Книга Лета 7071 - Валерий Полуйко
Шрифт:
Интервал:
Закладка:
– Повелеть переменить обрусец? – склонившись к нему, тихо спросил Федька.
– Сгинь! – яростно бросил Иван и резко поднялся с трона: видеть эти пятна он все-таки не мог. Бог весть что привиделось ему в них, но они как-то враз отрезвили его – и от хмеля, и от злобы… Он подошел к краю помоста, чтоб быть поближе к боярскому столу, убийственно спокойно проговорил:
– Гораздо, не будем старое поминать. Скажу о новом… Пойманы по моему указу и на Москву привезены князь Фуников да боярский сын Ивашка Шишкин. В цепях сидят… Казнить их буду. Сыпаны они были в прошлом лете в Стародуб, для осадного дела. По чести, по разряду сыпаны, как водится… Не с глаз долой, а добром, пожалованием моим. Но нечестное, изменное дело замыслили они… С литвинами ссылаться учали, город им намерялись сдать. За то я их живота лишу, но прежде допытаю: по чьей указке они ту измену замыслили? И тем никому живота не оставлю, и сродникам их, и детям, и людям[235] всем… С корнем буду рвать вашу измену! Велел я уже взять за сторожи и Данилу Адашева с родичами его с Сатиными. Там гнездо сей измены! Шишка в родстве с Адашевыми, а те не забыли своего вольготства, что было им за Алешкой! Да и вы помните!.. Како ж забыть таковое?! Тогда лукавым измышлением противились мне всем синклитом Алешкиным, а нынче и того пуще – на измену намерились.
– Дозволь, государь, мне слово поведзець, – вдруг громко сказал Вишневецкий.
– Что тебе, князь? – недовольно и удивленно скосился на него Иван.
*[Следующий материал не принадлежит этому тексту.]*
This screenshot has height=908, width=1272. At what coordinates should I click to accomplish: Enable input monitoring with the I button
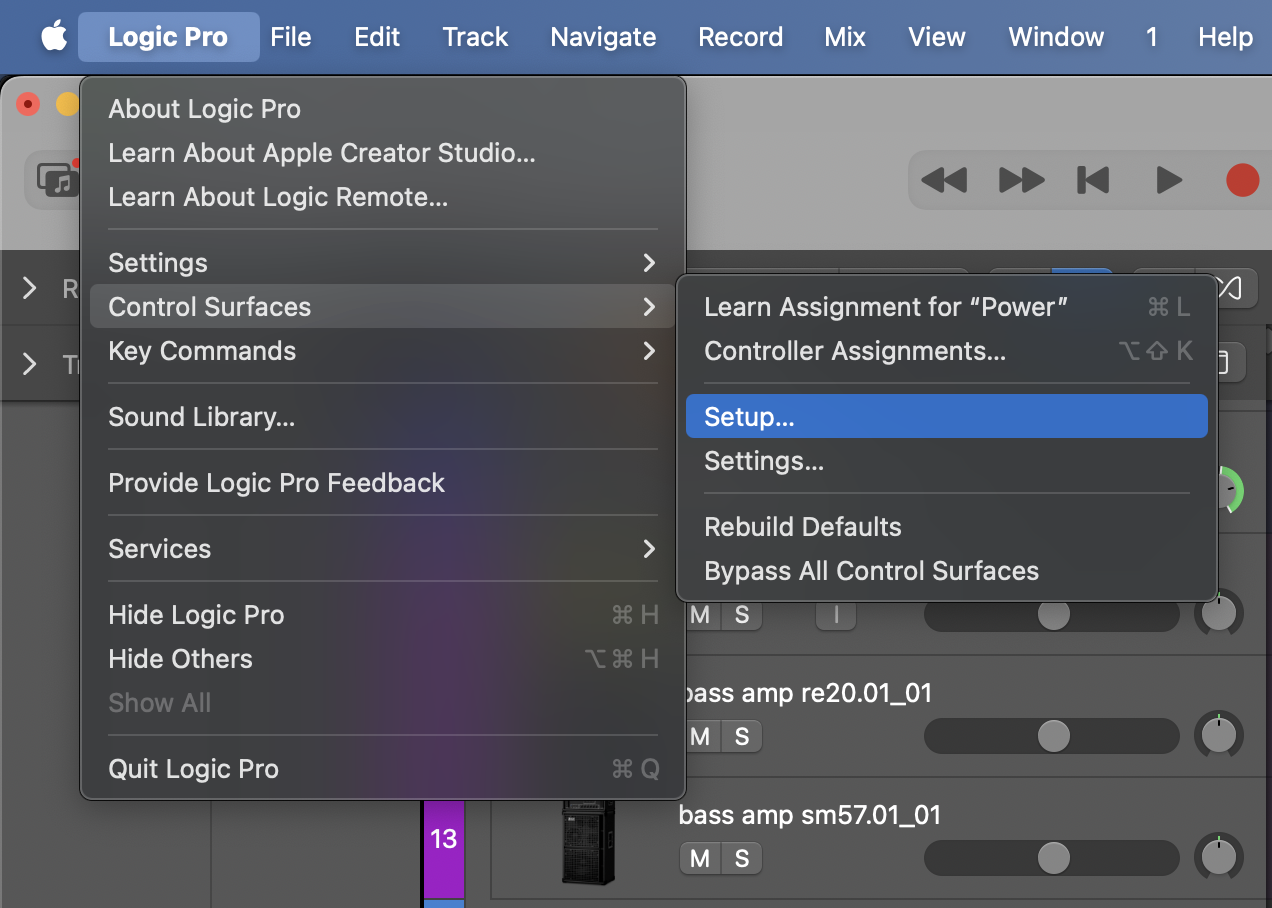click(x=836, y=615)
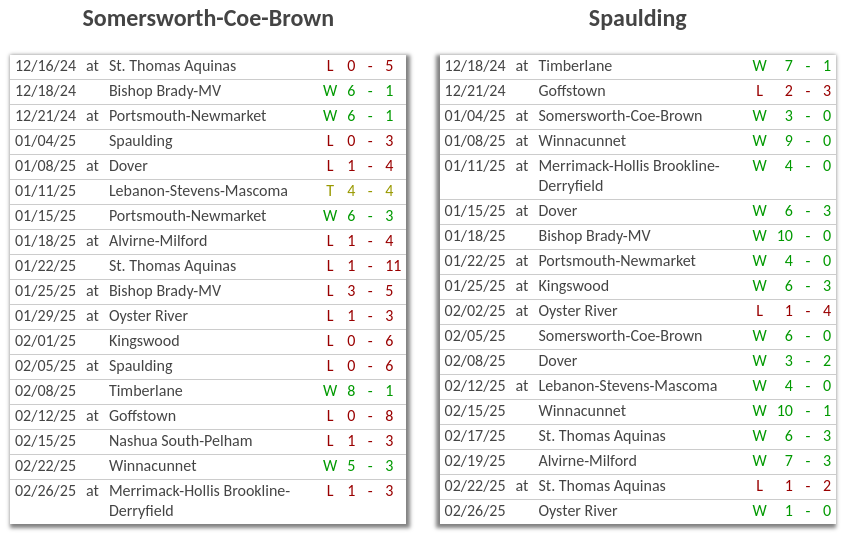Click the Spaulding schedule heading
Image resolution: width=850 pixels, height=540 pixels.
pos(637,19)
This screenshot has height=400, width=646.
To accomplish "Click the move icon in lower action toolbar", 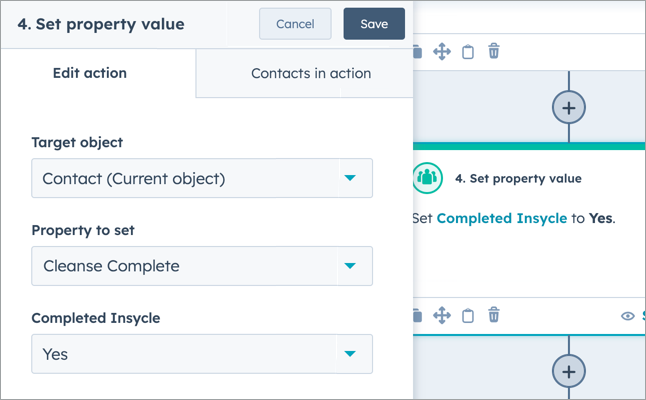I will (442, 316).
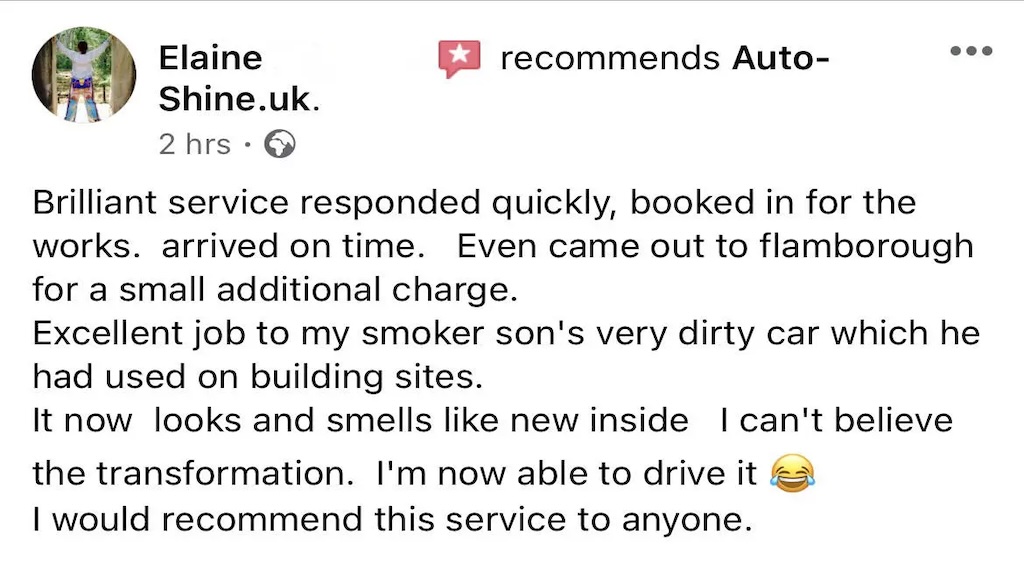Click the globe public audience icon
Screen dimensions: 1024x576
[x=280, y=144]
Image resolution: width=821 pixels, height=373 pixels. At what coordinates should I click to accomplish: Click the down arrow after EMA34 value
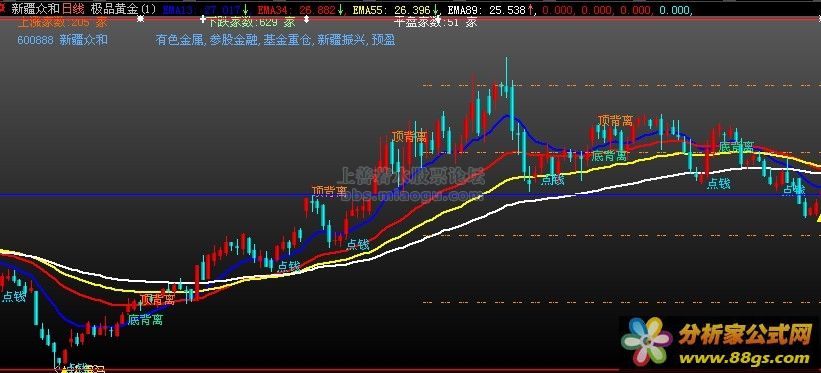tap(341, 9)
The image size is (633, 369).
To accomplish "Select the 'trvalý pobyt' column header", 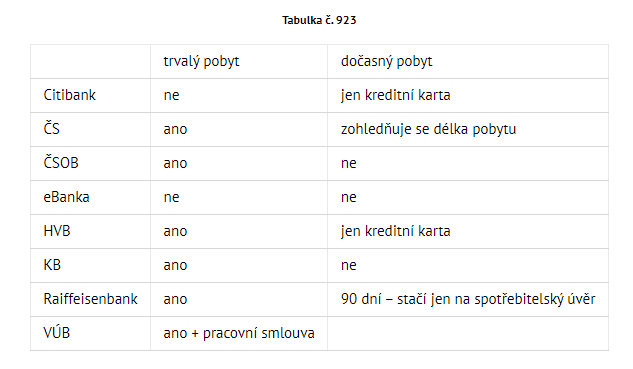I will 201,61.
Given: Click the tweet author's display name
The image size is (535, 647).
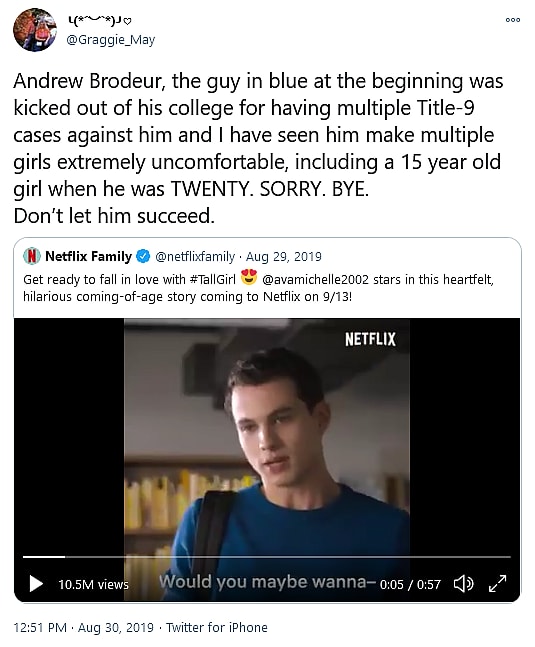Looking at the screenshot, I should coord(99,20).
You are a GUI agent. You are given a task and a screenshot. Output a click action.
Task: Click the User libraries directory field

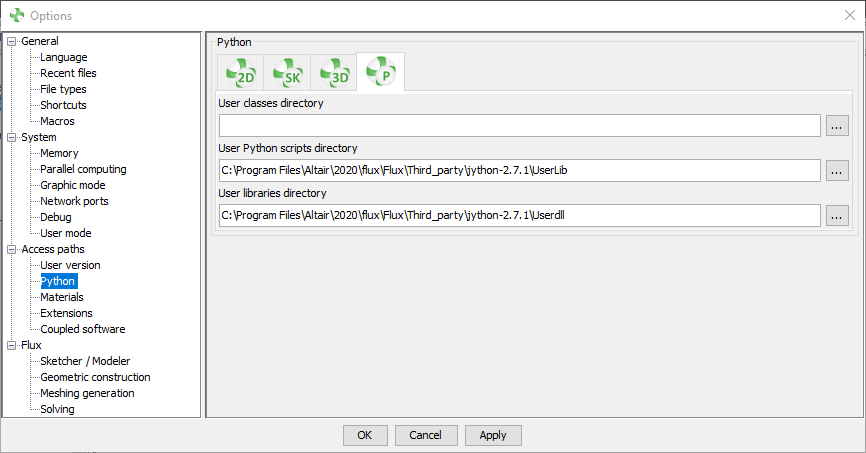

– Рек ты, государь, тутай про Данилу Адашева, – заговорил Вишневецкий, стараясь говорить по-русски и как можно чище, зная, что Иван хоть и понимает, но не любит, когда с ним говорят по-польски. – Мнишь ты Данилу зрадцем… Како ж можно Данилу зрадцем мнить? Бардзо добже я вем Данилу, государь! На перекопского разом ходили… Бардзо добрый воевода Данила! Великую службу он тебе справил, на перекопского пойдя. Пшед Данилы, государь, с початку, как юрт крымской стал, как и в тот Корсунской остров нечестивые бусурманы вдворилися, русская сабля в нечестивых жилищах тех по сей час не бывала! Великой досадой досадил перекопскому Данила… Как пришел под Очаков – корабли взял и турок, и татар побил. Пришел на Чюлю-остров, и тутай в протоках другой корабль взял… Пришел на крымские улусы, на Ярлогаш-остров, и тутай многие верблюжьи стада нищил… А оттоле пришел на улусы, на осядлый люд, от Перекопа на пятнадцать верст, и воевал многие улусы и много люду нищил. Хан множество войска собрал… с Крыма, и с Ногаи, и шесть недель ходил подле Данилы берегом, и не мугл йому пшешкодзиць.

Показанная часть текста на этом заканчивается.